A reflexão, a crítica e a autocrítica (lamentavelmente em desuso) podem oferecer ao sujeito do processo histórico condições objetivas de intervenção segura.
No Brasil, a sabotagem ao processo democrático se opera por partes. Na foto, Brasília dividida às vésperas do impeachment de Dilma Rousseff
Por isso mesmo talvez seja este o momento de nos perguntarmos o que as forças progressistas e de esquerda aprenderam com o estudo da História e, de particular, com sua história específica e recente, inventariando acertos e sopesando os erros.

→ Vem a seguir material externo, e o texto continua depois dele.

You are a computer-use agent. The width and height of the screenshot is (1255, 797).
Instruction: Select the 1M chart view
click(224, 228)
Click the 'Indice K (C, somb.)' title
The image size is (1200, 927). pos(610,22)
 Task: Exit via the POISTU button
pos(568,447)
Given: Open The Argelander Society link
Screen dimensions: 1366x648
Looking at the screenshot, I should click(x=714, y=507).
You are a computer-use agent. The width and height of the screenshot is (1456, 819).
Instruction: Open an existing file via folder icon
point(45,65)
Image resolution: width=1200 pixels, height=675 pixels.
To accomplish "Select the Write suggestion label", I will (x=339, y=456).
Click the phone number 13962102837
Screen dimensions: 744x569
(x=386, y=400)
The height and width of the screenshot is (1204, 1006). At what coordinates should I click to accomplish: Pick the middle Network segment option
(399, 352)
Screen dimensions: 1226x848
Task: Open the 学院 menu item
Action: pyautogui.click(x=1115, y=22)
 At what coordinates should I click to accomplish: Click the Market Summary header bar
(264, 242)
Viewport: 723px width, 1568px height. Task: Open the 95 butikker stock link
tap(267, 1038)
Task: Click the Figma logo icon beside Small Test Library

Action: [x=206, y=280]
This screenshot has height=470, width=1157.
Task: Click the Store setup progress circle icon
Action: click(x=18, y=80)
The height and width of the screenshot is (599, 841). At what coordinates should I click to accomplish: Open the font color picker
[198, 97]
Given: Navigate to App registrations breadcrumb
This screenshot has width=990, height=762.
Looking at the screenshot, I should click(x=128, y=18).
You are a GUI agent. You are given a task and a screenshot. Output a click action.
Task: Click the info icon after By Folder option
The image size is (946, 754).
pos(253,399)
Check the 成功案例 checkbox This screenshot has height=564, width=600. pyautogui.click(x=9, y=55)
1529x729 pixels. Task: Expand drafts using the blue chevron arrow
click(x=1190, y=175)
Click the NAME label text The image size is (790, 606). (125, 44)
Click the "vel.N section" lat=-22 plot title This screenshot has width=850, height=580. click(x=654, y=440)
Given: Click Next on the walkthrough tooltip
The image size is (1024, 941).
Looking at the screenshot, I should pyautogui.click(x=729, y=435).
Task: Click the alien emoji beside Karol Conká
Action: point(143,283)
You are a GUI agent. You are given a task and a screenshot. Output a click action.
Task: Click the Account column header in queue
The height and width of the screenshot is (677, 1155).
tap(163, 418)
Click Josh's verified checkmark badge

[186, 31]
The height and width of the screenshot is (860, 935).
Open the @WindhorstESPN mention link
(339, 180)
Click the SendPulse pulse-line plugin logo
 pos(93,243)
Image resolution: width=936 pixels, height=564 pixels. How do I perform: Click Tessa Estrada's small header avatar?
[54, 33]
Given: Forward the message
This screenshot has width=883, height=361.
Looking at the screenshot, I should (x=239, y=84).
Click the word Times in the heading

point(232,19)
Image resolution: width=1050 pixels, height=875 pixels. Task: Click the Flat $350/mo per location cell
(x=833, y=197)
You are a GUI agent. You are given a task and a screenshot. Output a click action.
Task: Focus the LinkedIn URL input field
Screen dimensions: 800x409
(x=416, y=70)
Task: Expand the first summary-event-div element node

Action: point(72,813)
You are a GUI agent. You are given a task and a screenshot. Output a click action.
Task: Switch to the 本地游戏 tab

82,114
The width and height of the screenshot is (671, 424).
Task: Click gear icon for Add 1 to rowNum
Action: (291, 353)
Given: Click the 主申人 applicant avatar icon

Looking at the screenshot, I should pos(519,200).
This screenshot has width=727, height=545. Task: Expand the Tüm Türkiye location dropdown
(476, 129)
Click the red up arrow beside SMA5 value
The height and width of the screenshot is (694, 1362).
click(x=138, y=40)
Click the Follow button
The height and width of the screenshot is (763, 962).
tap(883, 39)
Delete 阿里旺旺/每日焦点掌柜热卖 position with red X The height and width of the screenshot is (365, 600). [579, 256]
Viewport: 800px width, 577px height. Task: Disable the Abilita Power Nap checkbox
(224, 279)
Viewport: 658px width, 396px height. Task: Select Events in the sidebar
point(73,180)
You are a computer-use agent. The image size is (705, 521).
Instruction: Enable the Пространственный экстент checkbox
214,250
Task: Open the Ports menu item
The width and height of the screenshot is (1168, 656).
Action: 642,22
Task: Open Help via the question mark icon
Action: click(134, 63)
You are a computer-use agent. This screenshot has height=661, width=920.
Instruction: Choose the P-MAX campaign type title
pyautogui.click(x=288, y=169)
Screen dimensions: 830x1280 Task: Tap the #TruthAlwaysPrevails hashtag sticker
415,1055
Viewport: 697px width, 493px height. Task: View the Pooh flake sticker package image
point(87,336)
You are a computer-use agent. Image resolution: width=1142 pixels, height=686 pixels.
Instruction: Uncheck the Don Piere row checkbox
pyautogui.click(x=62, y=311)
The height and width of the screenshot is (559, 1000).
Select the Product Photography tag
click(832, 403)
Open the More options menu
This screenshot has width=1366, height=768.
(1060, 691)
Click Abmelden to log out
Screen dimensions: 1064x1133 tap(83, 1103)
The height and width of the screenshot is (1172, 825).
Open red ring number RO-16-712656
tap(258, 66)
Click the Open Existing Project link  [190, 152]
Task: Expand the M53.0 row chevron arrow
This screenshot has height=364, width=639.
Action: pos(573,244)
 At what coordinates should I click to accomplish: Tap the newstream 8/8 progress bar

Optando pela via democrática de conquista do poder, conquistamos o governo, mas confundimos coligação partidária-parlamentar, a composição necessária com o outro, diverso e divergente, com aliança final de propósitos.
Daí foi só um salto para cair na ilusão do fim da luta de classes.
A esquerda apostou na quimera com a qual a direita, todavia, jamais se comprometeu.
O processo democrático tout court, compreendendo a realização de eleições e o respeito ao seu resultado, jamais foi um compromisso da direita brasileira, que, derrotada pelo voto popular, opta, como regra, para chegar ao poder ou apear a esquerda, pelo caminho mais curto, o da ruptura das regras do jogo, isto é, o golpe de Estado em suas variadas formas, inclusive a militar.